Stated problem> Can you give the listing below again with "Where should I click to" swapped for "Where do I click to" everywhere it appears, keeping everything else unchanged?

* Start *

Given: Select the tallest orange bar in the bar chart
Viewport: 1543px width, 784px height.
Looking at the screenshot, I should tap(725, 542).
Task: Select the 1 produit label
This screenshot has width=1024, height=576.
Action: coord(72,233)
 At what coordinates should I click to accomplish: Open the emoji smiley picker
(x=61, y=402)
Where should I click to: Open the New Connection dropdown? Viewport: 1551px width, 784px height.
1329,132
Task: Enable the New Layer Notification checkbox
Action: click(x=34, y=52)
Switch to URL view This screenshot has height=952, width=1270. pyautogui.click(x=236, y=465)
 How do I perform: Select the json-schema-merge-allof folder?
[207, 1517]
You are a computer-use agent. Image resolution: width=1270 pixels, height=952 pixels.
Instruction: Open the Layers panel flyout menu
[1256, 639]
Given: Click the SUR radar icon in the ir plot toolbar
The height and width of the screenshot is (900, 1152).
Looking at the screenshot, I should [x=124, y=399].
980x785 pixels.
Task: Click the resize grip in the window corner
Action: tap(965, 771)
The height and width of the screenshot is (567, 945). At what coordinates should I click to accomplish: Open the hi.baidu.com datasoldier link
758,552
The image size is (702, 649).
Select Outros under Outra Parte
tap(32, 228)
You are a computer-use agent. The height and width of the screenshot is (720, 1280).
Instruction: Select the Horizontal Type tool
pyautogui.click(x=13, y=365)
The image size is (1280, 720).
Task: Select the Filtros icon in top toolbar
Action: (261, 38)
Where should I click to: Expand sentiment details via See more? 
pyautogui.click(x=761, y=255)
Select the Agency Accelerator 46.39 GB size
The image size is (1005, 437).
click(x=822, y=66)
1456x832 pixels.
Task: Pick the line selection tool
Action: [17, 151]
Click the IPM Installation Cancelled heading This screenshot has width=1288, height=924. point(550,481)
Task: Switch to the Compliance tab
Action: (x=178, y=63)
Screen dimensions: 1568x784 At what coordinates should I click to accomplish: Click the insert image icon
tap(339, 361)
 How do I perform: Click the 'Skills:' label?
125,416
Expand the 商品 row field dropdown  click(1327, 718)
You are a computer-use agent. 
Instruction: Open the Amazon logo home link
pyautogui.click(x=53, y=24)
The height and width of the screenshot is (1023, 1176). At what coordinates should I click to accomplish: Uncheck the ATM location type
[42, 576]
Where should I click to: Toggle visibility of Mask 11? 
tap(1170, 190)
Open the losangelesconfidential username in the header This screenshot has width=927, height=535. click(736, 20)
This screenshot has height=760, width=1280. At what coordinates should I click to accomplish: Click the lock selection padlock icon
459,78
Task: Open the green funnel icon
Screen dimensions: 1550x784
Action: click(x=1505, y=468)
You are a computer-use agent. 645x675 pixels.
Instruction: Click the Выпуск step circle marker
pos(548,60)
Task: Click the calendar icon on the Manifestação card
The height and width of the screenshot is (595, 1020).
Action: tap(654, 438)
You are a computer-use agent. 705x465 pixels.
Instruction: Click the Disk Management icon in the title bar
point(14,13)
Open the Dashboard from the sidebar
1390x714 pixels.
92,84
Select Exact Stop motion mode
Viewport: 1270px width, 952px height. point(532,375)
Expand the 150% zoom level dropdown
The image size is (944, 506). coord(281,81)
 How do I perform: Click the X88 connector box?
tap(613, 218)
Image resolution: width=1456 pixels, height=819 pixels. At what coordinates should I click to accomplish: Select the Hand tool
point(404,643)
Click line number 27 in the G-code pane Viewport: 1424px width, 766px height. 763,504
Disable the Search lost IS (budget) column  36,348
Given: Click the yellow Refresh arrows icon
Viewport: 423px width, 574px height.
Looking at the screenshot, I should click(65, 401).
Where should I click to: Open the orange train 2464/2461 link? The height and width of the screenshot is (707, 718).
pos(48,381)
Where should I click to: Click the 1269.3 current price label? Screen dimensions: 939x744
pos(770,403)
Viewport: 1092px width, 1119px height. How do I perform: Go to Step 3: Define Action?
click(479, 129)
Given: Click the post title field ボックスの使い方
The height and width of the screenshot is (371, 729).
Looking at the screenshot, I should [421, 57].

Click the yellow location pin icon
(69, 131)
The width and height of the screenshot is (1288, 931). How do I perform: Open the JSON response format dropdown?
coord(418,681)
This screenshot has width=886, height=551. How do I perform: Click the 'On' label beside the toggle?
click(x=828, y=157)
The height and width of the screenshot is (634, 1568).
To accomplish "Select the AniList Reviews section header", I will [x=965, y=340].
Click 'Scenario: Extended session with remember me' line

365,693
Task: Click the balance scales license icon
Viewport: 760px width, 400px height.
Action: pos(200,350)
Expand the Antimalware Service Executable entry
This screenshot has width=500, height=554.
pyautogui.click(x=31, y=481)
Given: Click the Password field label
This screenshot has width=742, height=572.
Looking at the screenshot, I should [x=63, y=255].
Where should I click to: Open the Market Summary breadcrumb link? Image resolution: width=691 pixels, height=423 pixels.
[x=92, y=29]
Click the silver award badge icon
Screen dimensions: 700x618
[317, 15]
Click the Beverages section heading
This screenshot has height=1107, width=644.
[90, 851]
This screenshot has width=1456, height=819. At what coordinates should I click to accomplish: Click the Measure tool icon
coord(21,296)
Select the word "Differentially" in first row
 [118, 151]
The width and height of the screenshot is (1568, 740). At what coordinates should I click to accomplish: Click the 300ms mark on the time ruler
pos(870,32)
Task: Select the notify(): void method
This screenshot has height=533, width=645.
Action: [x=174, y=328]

* End *

Solved problem>
Given: Select the tallest orange bar in the bar chart
Viewport: 1543px width, 784px height.
Looking at the screenshot, I should tap(725, 542).
Task: Select the 1 produit label
This screenshot has width=1024, height=576.
Action: coord(72,233)
 At what coordinates should I click to accomplish: Open the emoji smiley picker
(x=61, y=402)
Where do I click to: Open the New Connection dropdown? Viewport: 1551px width, 784px height.
1329,132
Task: Enable the New Layer Notification checkbox
Action: click(x=34, y=52)
Switch to URL view This screenshot has height=952, width=1270. pyautogui.click(x=236, y=465)
 How do I perform: Select the json-schema-merge-allof folder?
[207, 1517]
You are a computer-use agent. Image resolution: width=1270 pixels, height=952 pixels.
Instruction: Open the Layers panel flyout menu
[1256, 639]
Given: Click the SUR radar icon in the ir plot toolbar
The height and width of the screenshot is (900, 1152).
Looking at the screenshot, I should [x=124, y=399].
980x785 pixels.
Task: Click the resize grip in the window corner
Action: tap(965, 771)
The height and width of the screenshot is (567, 945). At what coordinates should I click to accomplish: Open the hi.baidu.com datasoldier link
758,552
The image size is (702, 649).
Select Outros under Outra Parte
tap(32, 228)
You are a computer-use agent. The height and width of the screenshot is (720, 1280).
Instruction: Select the Horizontal Type tool
pyautogui.click(x=13, y=365)
The image size is (1280, 720).
Task: Select the Filtros icon in top toolbar
Action: (261, 38)
Where do I click to: Expand sentiment details via See more? 
pyautogui.click(x=761, y=255)
Select the Agency Accelerator 46.39 GB size
The image size is (1005, 437).
click(x=822, y=66)
1456x832 pixels.
Task: Pick the line selection tool
Action: [17, 151]
Click the IPM Installation Cancelled heading This screenshot has width=1288, height=924. point(550,481)
Task: Switch to the Compliance tab
Action: (x=178, y=63)
Screen dimensions: 1568x784 At what coordinates should I click to accomplish: Click the insert image icon
tap(339, 361)
 How do I perform: Click the 'Skills:' label?
125,416
Expand the 商品 row field dropdown  click(1327, 718)
You are a computer-use agent. 
Instruction: Open the Amazon logo home link
pyautogui.click(x=53, y=24)
The height and width of the screenshot is (1023, 1176). At what coordinates should I click to accomplish: Uncheck the ATM location type
[42, 576]
Where do I click to: Toggle visibility of Mask 11? 
tap(1170, 190)
Open the losangelesconfidential username in the header This screenshot has width=927, height=535. click(736, 20)
This screenshot has height=760, width=1280. At what coordinates should I click to accomplish: Click the lock selection padlock icon
459,78
Task: Open the green funnel icon
Screen dimensions: 1550x784
Action: click(x=1505, y=468)
You are a computer-use agent. 645x675 pixels.
Instruction: Click the Выпуск step circle marker
pos(548,60)
Task: Click the calendar icon on the Manifestação card
The height and width of the screenshot is (595, 1020).
Action: tap(654, 438)
You are a computer-use agent. 705x465 pixels.
Instruction: Click the Disk Management icon in the title bar
point(14,13)
Open the Dashboard from the sidebar
1390x714 pixels.
92,84
Select Exact Stop motion mode
Viewport: 1270px width, 952px height. point(532,375)
Expand the 150% zoom level dropdown
The image size is (944, 506). coord(281,81)
 How do I perform: Click the X88 connector box?
tap(613, 218)
Image resolution: width=1456 pixels, height=819 pixels. At what coordinates should I click to accomplish: Select the Hand tool
point(404,643)
Click line number 27 in the G-code pane Viewport: 1424px width, 766px height. 763,504
Disable the Search lost IS (budget) column  36,348
Given: Click the yellow Refresh arrows icon
Viewport: 423px width, 574px height.
Looking at the screenshot, I should click(65, 401).
Where do I click to: Open the orange train 2464/2461 link? The height and width of the screenshot is (707, 718).
pos(48,381)
Where do I click to: Click the 1269.3 current price label? Screen dimensions: 939x744
pos(770,403)
Viewport: 1092px width, 1119px height. How do I perform: Go to Step 3: Define Action?
click(479, 129)
Given: Click the post title field ボックスの使い方
The height and width of the screenshot is (371, 729).
Looking at the screenshot, I should [421, 57].

Click the yellow location pin icon
(69, 131)
The width and height of the screenshot is (1288, 931). How do I perform: Open the JSON response format dropdown?
coord(418,681)
This screenshot has width=886, height=551. How do I perform: Click the 'On' label beside the toggle?
click(x=828, y=157)
The height and width of the screenshot is (634, 1568).
To accomplish "Select the AniList Reviews section header", I will [x=965, y=340].
Click 'Scenario: Extended session with remember me' line

365,693
Task: Click the balance scales license icon
Viewport: 760px width, 400px height.
Action: pos(200,350)
Expand the Antimalware Service Executable entry
This screenshot has width=500, height=554.
pyautogui.click(x=31, y=481)
Given: Click the Password field label
This screenshot has width=742, height=572.
Looking at the screenshot, I should [x=63, y=255].
Where do I click to: Open the Market Summary breadcrumb link? Image resolution: width=691 pixels, height=423 pixels.
[x=92, y=29]
Click the silver award badge icon
Screen dimensions: 700x618
[317, 15]
Click the Beverages section heading
This screenshot has height=1107, width=644.
[90, 851]
This screenshot has width=1456, height=819. At what coordinates should I click to accomplish: Click the Measure tool icon
coord(21,296)
Select the word "Differentially" in first row
 [118, 151]
The width and height of the screenshot is (1568, 740). At what coordinates should I click to accomplish: Click the 300ms mark on the time ruler
pos(870,32)
Task: Select the notify(): void method
This screenshot has height=533, width=645.
Action: [x=174, y=328]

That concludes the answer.